Since Donald Trump’s victory in the U.S. presidential election last November, it has been hard not to think of Isaac Asimov’s classic science fiction trilogy, The Foundation, published just at the end of World War II. In it, humanity’s future has been largely tamed by a brilliant mathematician who uses statistical laws to control human behavior and protect against catastrophic events, ensuring what is supposed to be benevolent and stable rule for centuries. But these assumptions are shattered by the appearance of the Mule, a mutant with extraordinary powers and millions of devoted followers, who threatens to overturn the order and bring back unpredictability.
Is Trump the Mule of our times? He, too, likes to see himself as the destroyer of conventions and rules and the breaker of institutions. And he, too, rose to power on the back of a personal mass following, raising the question of whether he has the potential to change the course of events and create a different United States in a different world. The presidential contest went off calmly, much to the relief of many, but if Trump and his supporters mean what they say, Republican control of the presidency and Congress, along with a pliant Supreme Court, will bring major changes to the way the United States is governed—including to the rule of law. The president-elect has threatened to do away with independent government agencies he doesn’t like, turn others into his own fiefdoms, politicize the military, and bypass Congress with term appointments if it refuses to approve his nominations. He has criticized American allies publicly and, worse, to their adversaries. And he sees no value or benefit to the United States in international law, rules, or institutions such as the United Nations, the World Trade Organization, or the World Health Organization, and he denigrates even bedrock U.S. alliances such as NATO.
Asimov was a scientist, but he was dealing with one of the central questions about individuals’ capacity to change the course of history—specifically those who have the power and the drive to shatter an existing order.

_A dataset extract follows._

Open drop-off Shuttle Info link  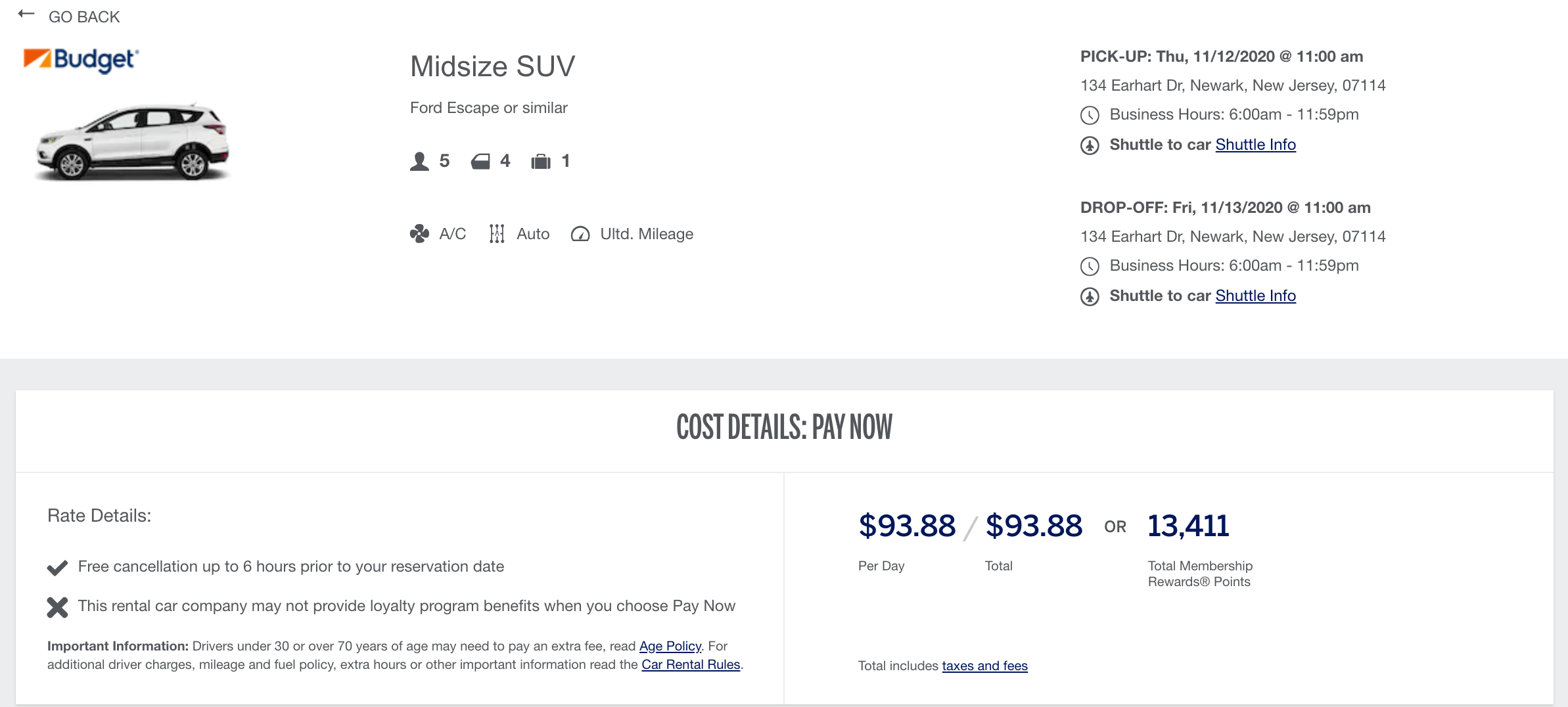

And he was also raising a related question: Was the old order doomed anyway, and if so, are such individuals merely agents of the external forces that shaped them? The answer may lie somewhere in the middle. It is unlikely that the young Napoleon Bonaparte, from a modest background, would have been able to rise to power without the upheavals of the French Revolution of 1789. Russian President Vladimir Putin might not have been able to seize the levers of power had the nascent political system of post-Soviet Russia been more established. Like Chinese President Xi Jinping, he has built a highly personal rule, reshaping his powerful country around himself and bringing about major shifts in the global order.

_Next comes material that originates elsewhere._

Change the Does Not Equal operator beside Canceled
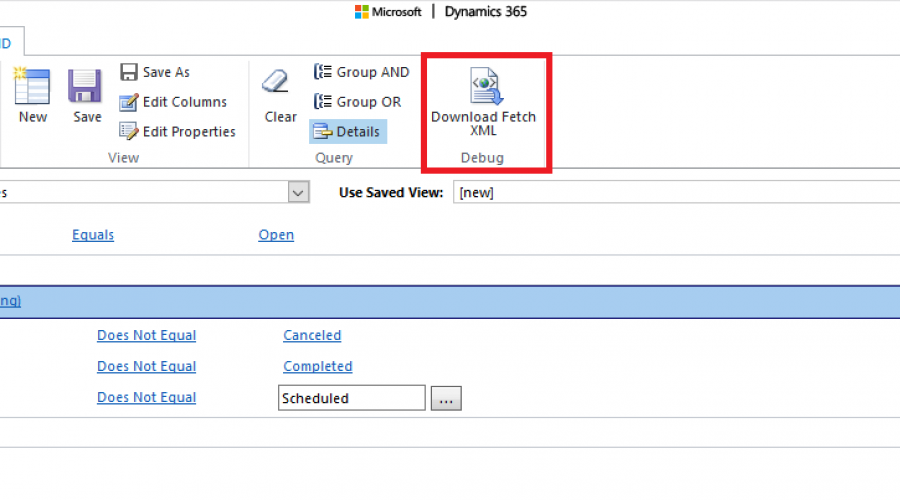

As observers try to gauge what the second Trump presidency will mean for the United States and the world, a more important question may be how well American democracy, and the international order, can withstand the stress. In the face of the Great Depression, the democratic systems of the United Kingdom and the United States proved resilient, but those of Germany and Japan collapsed, and the world descended into the worst military conflict of the modern era. In the United States today, the roots of its democracy run deep, and the dispersal of power between the federal government and the states limits what any one administration can do.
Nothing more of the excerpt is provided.